The fact is, I have no idea where life will take me, no one does. I don’t feel particularly anxious or vulnerable when talking about turning 60, because I aim to enjoy each day with whatever it brings, and to use my gifts as I am able to make this world a better place – and, as a true Universalist might say, to love the hell out of the world! I believe I’ve found my purpose in life, and that I’m settled into the journey. No one could express the feeling I have about my travels like Mary Oliver, and so I’d like to conclude this part one of my reflection on turning 60 with her poem The Journey.


The Journey
One day you finally knew 

what you had to do, and began, 

though the voices around you 

kept shouting 
their bad advice—
though the whole house 

began to tremble 

and you felt the old tug 

at your ankles. 

"Mend my life!" 
each voice cried. 

But you didn't stop. 

You knew what you had to do, 
though the wind pried 

with its stiff fingers 
at the very foundations, 

though their melancholy 
was terrible. 

It was already late 
enough, and a wild night, 
and the road full of fallen 
branches and stones.

▶ STATED EXERCISE: Edit the poem in the reflection on turning 60. Write it out again, starting at the words "with its stiff" and stopping after "branches and stones.", with "melancholy" changed to "sorrow". The material that comes next is not needed here.

▶ DATA:
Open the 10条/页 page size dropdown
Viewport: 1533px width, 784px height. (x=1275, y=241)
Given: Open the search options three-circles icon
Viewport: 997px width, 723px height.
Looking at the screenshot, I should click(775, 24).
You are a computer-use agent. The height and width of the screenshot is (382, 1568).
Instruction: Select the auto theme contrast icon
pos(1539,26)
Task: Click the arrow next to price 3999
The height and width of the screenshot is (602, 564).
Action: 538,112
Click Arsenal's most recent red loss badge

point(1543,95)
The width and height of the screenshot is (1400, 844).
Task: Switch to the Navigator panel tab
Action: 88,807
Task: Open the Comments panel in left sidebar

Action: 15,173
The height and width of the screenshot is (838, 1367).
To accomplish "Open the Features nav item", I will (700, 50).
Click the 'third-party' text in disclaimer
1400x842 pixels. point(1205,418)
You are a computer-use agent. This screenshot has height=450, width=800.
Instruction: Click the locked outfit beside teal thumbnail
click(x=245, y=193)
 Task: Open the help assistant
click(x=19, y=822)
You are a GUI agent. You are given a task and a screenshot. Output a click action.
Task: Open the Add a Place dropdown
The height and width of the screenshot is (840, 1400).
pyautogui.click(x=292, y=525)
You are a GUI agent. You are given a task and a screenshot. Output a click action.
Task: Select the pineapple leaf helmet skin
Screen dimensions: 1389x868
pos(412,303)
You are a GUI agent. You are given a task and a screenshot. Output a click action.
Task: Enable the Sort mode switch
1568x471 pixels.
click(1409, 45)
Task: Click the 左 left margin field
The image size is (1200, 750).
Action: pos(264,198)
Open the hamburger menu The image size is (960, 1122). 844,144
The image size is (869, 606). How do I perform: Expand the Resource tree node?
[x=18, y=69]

▶ PROBLEM SOLUTION:
with its stiff fingers 
at the very foundations, 

though their sorrow 
was terrible. 

It was already late 
enough, and a wild night, 
and the road full of fallen 
branches and stones.